Could you copy, exactly as written, every line from the first line of the records through the one containing "Task: Click the answer"?
::::::::
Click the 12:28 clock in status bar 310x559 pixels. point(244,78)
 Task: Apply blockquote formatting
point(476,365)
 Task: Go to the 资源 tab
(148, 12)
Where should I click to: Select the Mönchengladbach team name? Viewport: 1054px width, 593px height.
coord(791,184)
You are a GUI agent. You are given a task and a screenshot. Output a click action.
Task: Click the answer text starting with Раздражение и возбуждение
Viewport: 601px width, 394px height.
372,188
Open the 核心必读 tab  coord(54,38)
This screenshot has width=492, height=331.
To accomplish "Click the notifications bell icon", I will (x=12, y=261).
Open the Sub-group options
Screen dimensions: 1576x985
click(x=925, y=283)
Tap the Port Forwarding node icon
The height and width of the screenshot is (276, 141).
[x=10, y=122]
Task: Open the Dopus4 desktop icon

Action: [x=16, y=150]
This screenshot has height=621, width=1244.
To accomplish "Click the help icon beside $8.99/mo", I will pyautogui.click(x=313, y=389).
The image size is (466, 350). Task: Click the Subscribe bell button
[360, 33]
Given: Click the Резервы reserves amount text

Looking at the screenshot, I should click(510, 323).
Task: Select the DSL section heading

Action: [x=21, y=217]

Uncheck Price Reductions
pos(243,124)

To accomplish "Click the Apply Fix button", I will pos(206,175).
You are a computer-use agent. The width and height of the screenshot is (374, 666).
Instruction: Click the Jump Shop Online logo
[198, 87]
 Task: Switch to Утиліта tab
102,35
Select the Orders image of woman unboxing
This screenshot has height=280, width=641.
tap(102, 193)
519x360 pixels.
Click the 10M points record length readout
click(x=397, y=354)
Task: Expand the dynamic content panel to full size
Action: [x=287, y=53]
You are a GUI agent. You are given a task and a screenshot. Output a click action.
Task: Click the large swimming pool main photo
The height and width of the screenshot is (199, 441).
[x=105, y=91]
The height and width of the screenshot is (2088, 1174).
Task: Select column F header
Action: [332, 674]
::::::::
Reply
Click the 12:28 clock in status bar 310x559 pixels. point(244,78)
 Task: Apply blockquote formatting
point(476,365)
 Task: Go to the 资源 tab
(148, 12)
Where should I click to: Select the Mönchengladbach team name? Viewport: 1054px width, 593px height.
coord(791,184)
You are a GUI agent. You are given a task and a screenshot. Output a click action.
Task: Click the answer text starting with Раздражение и возбуждение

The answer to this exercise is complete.